The Cambridge World Wildlife Study Centre (CWWSC) was registered as a Cambridge University Society in 1971.  At that time concern about environmental issues and conservation was growing rapidly.  Rachel Carson’s book, Silent Spring, had had a profound impact on many.  CWWSC started as a group of its time.  It has now transformed to an informal group of people committed to the original aim of ‘active conservation’.


By the early 1970s in Great Britain, which followed years of rationing and deprivation during and after the Second World War and then the focus on personal gratification and live-now-pay-later excesses of the 1960s, there was a new, responsible feeling among the emerging generation that attention had to be paid to some of the huge issues which had passed little noticed during the roller-coaster experiences of the previous few decades.  Such issues included  the need to counter global domination philosophies (the Soviet-dominated Warsaw Pact was probably the most significant, but there were many others, such as North Korea, communism in French Indo-China, the Khmer Rouge in Cambodia), starvation, disease epidemics, refugees, the North-South divide, environmental abuse and the extinction of species.

As a result of the wars of the first half of the 20th Century, considerable investment was being made in defence and in international security.  However, there were insufficient government resources to address many of the other problems facing the global community.  Many young adults, emerging from what could be judged at the time by their parents as a sheltered and privileged education, fostered a growing sense of frustration about the prevailing nature of things.

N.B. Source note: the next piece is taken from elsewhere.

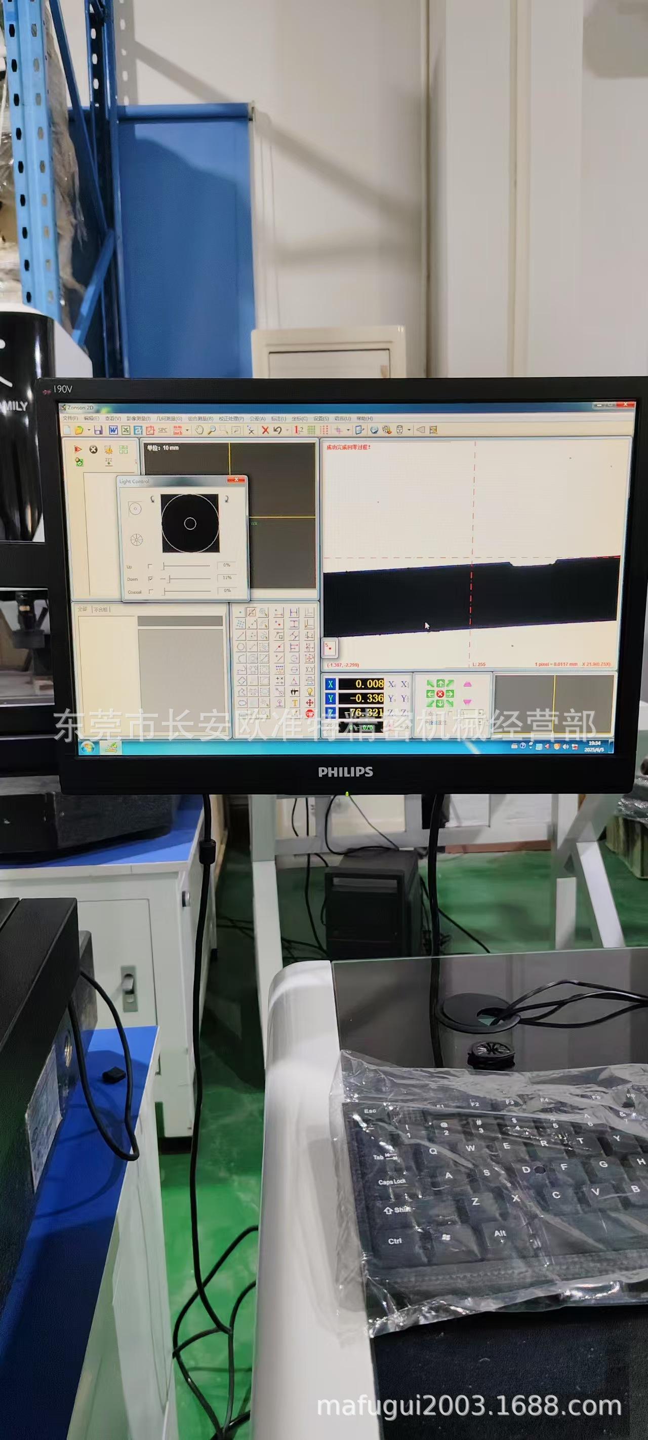Expand the mm/inch unit dropdown arrow

pyautogui.click(x=187, y=430)
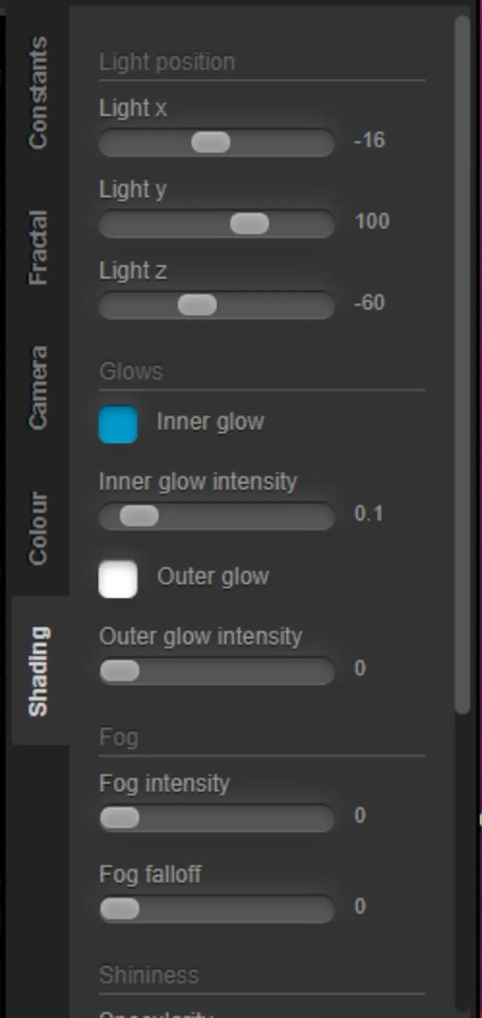Image resolution: width=482 pixels, height=1018 pixels.
Task: Switch to the Constants tab
Action: pos(38,93)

The last years of the 1960s and the first years of the 1970s were characterised by many instances of that frustration being manifested in what are probably best described as extremist or destructive movements and actions, such as the Bader Meinhoff group, Red Help, the student riots in Paris, a vast number of demonstrations (both peaceful and violent) and behaviour designed to shock and intended to bring about step change.

During the early years of the 1970s, among British students, there was a significant shift away from anger and violence, which had demonstrably failed to deliver.  Instead there was a more serious focus on seeking to achieve something better than had been managed by previous generations.  More constructive personal standards and attitudes prevailed.  While at Cambridge academic virtuosity continued as the main pursuit, there was a desire to contribute to the community, and in particular, the global community.

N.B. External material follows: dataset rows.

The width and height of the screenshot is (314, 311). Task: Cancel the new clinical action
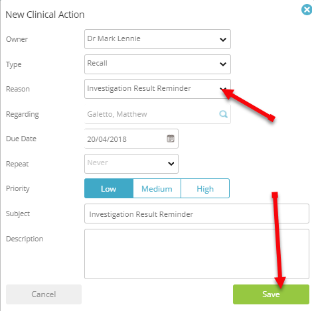(44, 294)
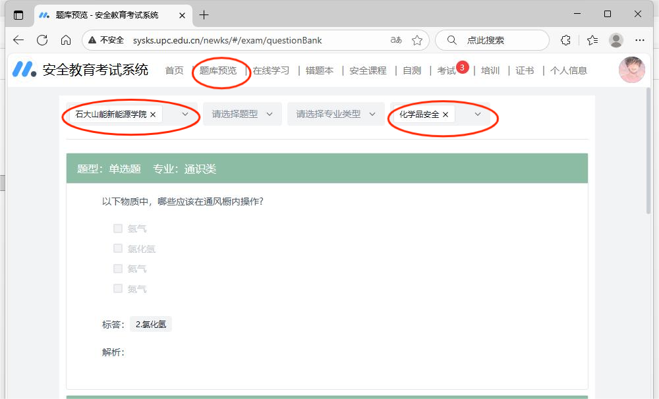Viewport: 659px width, 399px height.
Task: Open the read aloud/translate icon in address bar
Action: click(396, 40)
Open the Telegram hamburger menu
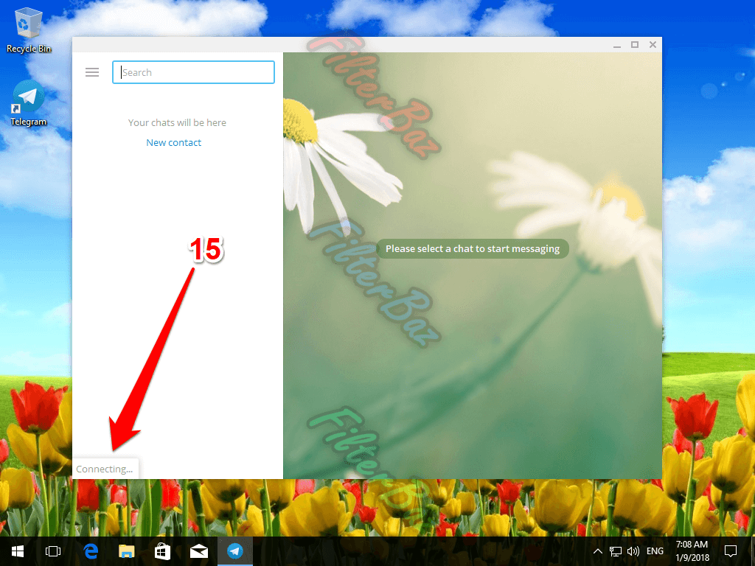755x566 pixels. (92, 72)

Much had change in the previous couple of decades.  In the 1970s, television was widespread in Great Britain - compelling images from all over the world were available in peoples’ homes.  Travel had also become altogether more available, safe and affordable.  It was not only possible to understand what was happening on a global scale, it was possible to go there and do something about it.

CWWSC - A Group of its Time

It was in this climate that CWWSC was formed.  A huge number of humanitarian charitable and other supportive organisations had sprung up and were operating with varying degrees of efficiency in aid of the human condition.  But there were few opportunities for British students to engage in active wildlife and wild habitat conservation measures.  In the UK, organisations such as the RSPB had established programmes which were well supported, but they were always seeking more resources for their own programmes.  They appeared to have difficulty in understanding why students wished to contribute to conservation causes overseas.

The World Wildlife Fund (as it was then) was well underway, with British Royal patronage, but it was principally a fund-raising body.  The International Union for Conservation of Nature and Natural Resources (IUCN, an UN-sponsored body based in Switzerland) published Red Data Book volumes listing endangered species, but there was no visible entry route for active student participation.  Similarly, the excellent Fauna and Flora Preservation Society (as it was then) was undertaking superb, timely and essential work in the right areas, but it was not easily accessible to students - hence CWWSC.

New Scope and Status

CWWSC was formed to provide a route for interested students to contribute to the cause of global conservation through voluntary project work in their own time and without pay.  The scope has now evolved to include not only students but also concerned individuals at any stage of life who wish to contribute voluntarily.  Projects are selected in accordance with the recognised conservation requirements and with respect to the available resources and capabilites.  

CWWSC’s status as a registered Cambridge University Society lapsed many years ago.  CWWSC is now an independent not-for-profit activity, sponsored and supported by Adfingo, a division of Veitch Moir Ltd (www.veitchmoir.com).   Please see the Contact Us page on this site.

The key differentiator from many other organisations which now work the same sector is that there are no standing overheads for CWWSC.  It is strictly project based - when there is no project there is no spend.  And when there is a project, people give their time for free.  CWWSC is a route for the efficient delivery of ACTIVE CONSERVATION.